Around this time, every year, I start thinking of new things to do to myself. I begin dieting on Monday and usually end it by Wednesday. I get up at 6:30 to exercise and by 7:30 I've finished a stack of hotcakes and sausages. Recently, my thoughts turned to my hair. I wanted to do something different. My short bush was uneven, dry and lifeless. I figured if I could get my head together, my body would follow, but the thought of spending $55 to $75 at the hairdresser to get a permanent made me shudder. I decided to invest $7.50 in a do-it-yourself curling kit.
After dinner, I sent the kids to the basement to play, cleared off the table and spread out all the ingredients of the curling kit. Once I read the simple step-by-step instructions, I was anxious to have tiny little dangling curls, blowing gently in the breeze. I had already picked out a dress that flairs out when you turn and new shoes to complement my new hair.
The first step was to wash my hair in the special shampoo and towel pat dry. Easy. Then I put on the thin plastic gloves and spread the greasy stuff around my hairline to prevent irritation. When I applied the curling gel it started to burn my scalp. I rushed to the sink and rinsed it off. I wasn't going to be discouraged, I'd just have be make sure it didn't touch my skin.
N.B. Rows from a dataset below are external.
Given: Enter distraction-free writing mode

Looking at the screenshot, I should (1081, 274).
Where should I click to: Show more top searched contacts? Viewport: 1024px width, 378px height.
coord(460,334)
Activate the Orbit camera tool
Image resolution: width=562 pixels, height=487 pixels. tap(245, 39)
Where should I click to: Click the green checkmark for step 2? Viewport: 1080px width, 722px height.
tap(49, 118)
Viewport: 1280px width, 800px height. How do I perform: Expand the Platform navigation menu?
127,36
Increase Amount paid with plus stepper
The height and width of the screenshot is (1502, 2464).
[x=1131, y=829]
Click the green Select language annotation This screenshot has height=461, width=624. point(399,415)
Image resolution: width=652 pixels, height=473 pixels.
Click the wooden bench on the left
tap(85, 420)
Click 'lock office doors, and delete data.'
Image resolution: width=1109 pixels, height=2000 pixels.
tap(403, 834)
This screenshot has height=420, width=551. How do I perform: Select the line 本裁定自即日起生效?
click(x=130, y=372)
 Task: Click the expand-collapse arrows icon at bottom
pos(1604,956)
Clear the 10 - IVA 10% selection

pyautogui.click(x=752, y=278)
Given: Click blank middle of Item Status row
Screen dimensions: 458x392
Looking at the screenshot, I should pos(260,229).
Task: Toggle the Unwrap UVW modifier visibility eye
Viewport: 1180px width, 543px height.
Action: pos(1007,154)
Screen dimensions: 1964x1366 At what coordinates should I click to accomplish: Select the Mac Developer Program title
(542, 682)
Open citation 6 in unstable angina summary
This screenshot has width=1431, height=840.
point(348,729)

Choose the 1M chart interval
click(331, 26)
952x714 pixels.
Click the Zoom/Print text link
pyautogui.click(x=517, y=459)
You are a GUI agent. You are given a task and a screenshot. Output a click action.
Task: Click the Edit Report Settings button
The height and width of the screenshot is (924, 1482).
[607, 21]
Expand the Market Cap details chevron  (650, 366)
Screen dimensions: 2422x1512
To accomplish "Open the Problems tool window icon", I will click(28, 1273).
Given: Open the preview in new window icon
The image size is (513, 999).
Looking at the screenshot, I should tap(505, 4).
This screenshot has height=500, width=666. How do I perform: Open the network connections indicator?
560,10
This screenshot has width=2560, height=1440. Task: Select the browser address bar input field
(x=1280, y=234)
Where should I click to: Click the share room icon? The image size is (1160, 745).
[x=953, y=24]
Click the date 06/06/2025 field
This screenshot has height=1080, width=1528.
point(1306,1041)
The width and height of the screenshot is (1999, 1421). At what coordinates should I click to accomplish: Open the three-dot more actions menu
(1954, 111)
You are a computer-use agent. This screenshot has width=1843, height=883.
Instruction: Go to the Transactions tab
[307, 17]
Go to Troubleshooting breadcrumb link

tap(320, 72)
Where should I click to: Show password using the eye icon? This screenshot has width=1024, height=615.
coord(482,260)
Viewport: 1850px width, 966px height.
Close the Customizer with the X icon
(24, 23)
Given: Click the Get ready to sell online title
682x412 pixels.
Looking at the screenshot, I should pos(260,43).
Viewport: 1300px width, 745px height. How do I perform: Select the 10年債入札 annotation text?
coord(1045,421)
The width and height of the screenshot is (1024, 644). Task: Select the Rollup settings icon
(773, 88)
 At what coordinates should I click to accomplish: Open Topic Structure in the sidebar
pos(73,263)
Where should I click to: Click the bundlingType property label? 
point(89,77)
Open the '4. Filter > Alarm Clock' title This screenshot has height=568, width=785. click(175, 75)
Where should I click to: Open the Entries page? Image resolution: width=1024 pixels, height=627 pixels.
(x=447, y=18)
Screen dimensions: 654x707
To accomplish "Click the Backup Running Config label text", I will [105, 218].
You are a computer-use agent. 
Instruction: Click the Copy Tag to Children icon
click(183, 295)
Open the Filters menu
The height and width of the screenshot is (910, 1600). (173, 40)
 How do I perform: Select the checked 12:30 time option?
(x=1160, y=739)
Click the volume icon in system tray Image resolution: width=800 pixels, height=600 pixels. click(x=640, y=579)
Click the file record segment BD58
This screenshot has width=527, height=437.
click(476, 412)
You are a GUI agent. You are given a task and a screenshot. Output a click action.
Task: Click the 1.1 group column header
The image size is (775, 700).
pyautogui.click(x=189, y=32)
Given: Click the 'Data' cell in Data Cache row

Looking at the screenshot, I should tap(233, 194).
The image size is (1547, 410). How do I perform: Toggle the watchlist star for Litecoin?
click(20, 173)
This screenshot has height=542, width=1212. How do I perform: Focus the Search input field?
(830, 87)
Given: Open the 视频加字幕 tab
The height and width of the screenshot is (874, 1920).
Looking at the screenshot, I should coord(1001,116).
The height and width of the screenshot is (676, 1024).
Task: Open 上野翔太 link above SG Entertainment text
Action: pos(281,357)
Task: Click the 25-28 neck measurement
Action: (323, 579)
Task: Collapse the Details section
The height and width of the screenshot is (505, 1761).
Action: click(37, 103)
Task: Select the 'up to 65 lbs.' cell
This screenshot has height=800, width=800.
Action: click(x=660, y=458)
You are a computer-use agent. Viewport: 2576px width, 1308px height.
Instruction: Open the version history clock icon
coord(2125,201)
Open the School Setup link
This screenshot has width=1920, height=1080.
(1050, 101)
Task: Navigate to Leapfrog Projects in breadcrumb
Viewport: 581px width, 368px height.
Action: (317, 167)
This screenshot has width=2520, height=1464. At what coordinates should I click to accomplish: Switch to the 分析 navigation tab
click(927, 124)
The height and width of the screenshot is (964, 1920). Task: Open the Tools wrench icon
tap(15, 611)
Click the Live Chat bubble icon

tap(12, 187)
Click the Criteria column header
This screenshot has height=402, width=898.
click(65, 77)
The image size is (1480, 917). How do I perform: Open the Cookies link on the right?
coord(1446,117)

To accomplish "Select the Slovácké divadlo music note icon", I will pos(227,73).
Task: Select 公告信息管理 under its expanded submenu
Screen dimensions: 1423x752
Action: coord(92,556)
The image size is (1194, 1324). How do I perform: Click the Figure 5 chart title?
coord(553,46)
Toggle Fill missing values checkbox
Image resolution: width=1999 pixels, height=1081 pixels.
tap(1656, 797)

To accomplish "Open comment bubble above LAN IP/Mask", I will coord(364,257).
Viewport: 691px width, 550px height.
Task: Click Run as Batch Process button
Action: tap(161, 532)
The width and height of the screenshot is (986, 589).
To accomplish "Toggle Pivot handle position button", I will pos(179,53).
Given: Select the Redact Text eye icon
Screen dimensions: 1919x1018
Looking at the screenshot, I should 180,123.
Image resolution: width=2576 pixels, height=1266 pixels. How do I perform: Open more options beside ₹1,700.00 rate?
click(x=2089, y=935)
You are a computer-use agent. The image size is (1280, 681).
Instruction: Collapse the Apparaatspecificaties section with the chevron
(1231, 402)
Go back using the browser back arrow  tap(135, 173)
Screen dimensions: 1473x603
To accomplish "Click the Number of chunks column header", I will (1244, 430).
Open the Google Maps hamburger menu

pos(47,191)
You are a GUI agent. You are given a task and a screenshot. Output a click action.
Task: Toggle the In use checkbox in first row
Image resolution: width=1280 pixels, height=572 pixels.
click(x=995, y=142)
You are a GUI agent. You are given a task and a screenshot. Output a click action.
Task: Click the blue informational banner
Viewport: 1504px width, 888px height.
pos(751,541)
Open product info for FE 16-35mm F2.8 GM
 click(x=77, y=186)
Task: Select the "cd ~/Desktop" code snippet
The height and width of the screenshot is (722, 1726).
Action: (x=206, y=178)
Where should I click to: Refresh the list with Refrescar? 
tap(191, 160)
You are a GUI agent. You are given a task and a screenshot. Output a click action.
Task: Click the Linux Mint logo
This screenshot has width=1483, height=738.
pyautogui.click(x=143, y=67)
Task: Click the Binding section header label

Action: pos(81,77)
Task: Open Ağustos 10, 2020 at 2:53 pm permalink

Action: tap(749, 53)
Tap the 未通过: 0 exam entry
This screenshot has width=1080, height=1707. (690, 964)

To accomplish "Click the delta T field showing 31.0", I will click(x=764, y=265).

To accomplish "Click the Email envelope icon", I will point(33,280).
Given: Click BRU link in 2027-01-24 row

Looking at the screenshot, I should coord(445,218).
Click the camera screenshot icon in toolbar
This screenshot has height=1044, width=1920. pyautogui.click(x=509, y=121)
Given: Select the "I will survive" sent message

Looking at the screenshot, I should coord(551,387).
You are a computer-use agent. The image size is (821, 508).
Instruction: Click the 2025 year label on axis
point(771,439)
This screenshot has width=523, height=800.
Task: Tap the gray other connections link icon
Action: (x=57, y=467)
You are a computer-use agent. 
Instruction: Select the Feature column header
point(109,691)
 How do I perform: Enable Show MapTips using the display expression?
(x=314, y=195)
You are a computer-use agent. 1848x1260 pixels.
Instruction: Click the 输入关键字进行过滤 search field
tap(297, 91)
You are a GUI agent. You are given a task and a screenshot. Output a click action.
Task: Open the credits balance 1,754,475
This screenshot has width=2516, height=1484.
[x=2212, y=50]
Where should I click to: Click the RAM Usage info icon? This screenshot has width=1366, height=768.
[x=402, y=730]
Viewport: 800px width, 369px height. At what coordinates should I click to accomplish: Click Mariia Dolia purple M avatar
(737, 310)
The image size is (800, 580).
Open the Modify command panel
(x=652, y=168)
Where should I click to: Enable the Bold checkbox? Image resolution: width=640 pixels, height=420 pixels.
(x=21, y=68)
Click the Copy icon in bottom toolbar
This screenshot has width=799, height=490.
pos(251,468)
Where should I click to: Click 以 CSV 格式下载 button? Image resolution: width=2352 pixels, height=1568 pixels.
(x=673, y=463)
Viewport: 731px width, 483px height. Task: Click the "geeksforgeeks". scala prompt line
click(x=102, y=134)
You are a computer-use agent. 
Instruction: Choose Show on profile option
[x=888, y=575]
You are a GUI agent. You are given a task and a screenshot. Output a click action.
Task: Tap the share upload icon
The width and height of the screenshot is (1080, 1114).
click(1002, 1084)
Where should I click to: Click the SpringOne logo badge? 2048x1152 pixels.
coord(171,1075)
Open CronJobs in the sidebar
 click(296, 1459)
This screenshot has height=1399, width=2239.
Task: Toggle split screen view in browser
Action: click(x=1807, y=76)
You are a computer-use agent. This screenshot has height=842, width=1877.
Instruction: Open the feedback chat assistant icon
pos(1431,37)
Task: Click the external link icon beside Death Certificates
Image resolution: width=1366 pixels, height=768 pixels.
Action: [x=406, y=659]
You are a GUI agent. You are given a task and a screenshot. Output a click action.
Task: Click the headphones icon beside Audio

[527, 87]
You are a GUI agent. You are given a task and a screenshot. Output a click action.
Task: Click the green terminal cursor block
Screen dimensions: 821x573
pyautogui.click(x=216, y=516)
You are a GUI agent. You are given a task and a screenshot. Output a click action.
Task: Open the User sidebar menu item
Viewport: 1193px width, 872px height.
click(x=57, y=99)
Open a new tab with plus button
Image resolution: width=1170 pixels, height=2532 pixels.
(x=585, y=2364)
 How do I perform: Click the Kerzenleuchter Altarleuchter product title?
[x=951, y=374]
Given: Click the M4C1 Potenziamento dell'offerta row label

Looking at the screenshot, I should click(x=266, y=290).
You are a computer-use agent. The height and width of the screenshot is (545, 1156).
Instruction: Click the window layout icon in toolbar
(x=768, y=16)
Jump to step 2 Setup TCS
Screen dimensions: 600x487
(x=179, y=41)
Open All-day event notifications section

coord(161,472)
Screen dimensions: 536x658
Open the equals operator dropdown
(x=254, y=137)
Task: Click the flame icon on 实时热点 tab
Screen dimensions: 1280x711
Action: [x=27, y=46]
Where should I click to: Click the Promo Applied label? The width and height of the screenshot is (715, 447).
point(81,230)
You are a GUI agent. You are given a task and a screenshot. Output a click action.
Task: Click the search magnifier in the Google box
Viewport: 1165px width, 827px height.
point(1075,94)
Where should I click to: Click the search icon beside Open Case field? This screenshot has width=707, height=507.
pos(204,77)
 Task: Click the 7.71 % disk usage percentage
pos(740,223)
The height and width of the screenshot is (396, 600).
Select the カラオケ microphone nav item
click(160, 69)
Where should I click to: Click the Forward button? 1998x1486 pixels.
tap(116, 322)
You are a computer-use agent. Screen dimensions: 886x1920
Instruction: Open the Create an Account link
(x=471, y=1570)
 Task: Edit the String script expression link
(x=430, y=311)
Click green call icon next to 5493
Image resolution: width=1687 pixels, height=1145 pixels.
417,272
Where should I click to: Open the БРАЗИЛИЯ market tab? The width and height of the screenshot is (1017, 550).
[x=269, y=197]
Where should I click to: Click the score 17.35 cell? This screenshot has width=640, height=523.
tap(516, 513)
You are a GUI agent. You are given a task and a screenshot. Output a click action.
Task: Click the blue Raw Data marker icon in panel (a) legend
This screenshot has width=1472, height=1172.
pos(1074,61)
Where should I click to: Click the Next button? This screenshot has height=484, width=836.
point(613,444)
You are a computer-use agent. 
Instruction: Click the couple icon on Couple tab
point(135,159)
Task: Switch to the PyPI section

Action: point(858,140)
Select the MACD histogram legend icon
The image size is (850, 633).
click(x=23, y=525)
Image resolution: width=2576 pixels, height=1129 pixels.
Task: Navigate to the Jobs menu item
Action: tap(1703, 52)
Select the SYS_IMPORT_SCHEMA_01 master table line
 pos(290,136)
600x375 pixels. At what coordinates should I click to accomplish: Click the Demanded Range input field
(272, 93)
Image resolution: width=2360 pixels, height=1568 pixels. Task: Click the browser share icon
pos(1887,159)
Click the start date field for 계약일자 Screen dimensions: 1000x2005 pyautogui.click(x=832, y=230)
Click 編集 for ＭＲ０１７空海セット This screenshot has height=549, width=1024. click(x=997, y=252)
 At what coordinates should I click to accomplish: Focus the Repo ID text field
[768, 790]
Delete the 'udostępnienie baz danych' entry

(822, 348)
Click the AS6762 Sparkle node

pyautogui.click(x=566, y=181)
Back at the table I carefully applied the gel and began the long process of putting 42 small rod curlers in my hair. Drops of water mixed with gel started working their way down my face, toward my eyes, and I envisioned being blinded by the stuff. I kept frantically reaching for the towel and wiping my face to ward off disaster.
The instructions said to use curling papers on each roller but it was impossible to pick up one paper at a time since all the goop on my gloves made the papers stick together. I called my daughter for help. When she came upstairs, the funky odor of the gel prompted her to say, "Whew! Smells like a rotten egg!" I told her to shut up and separate all those little pieces of paper.
Halfway through the rolling process my index fingers began to poke out of the thin gloves. I certainly did not want to take a chance on having the perm melt them away, so I awkwardly finished the rolling job without using them.
Once that was done, I was instructed to place the enclosed plastic bag over my head (not my face!) and sit under the dryer for 40 minutes. Well, I wasn't about to go through all that for nothing, so I sat for 50 minutes to make sure all was perfect.
With the rollers still in place, I was supposed to rinse hair in warm water for five minutes. I did. I was beginning to feel more and more beautiful. Apply neutralizing solution and wait 15 minutes. It had been three hours since I started the whole process, so 15 more minutes wouldn't hurt me. Any price for vanity.
At the end of the 15 minutes, I had to rinse in cool water. I didn't want to keep getting in and out of the shower, so I knelt by the bathtub and used the sprayer. Water splattered everywhere, but somehow it didn't bother me--I gave no thought to the mess I would have to clean later.
All right, add more neutralizing solution and wait five minutes. At that point I started getting a little anxious. Nervously, I lit a cigarette and paced the bathroom. Three minutes to go. Two. I watched the second hand count down the last minute.
Spray hair with curl activator and gently remove each roller. Rinse again in cool water, towel dry and spray more curl activator.
Then came the uncovered check. You know, like when you're driving behind a big truck and suddenly he changes lanes and you discover a parked car two feet away and you slam on the brakes.
I looked in the mirror, prepared to meet to the new me. Staring back was a familiar face--surrounded by familiar hair. Nothing had changed. My hair looked exactly as it had three and a half hours before! I couldn't believe it. It wasn't softer, livelier, flowing. No curls for the breeze to shake gently. Nothing.
Next day I wore my usual blue jeans, baggy shirt and tennis shoes to work. Nobody said anything about my hair.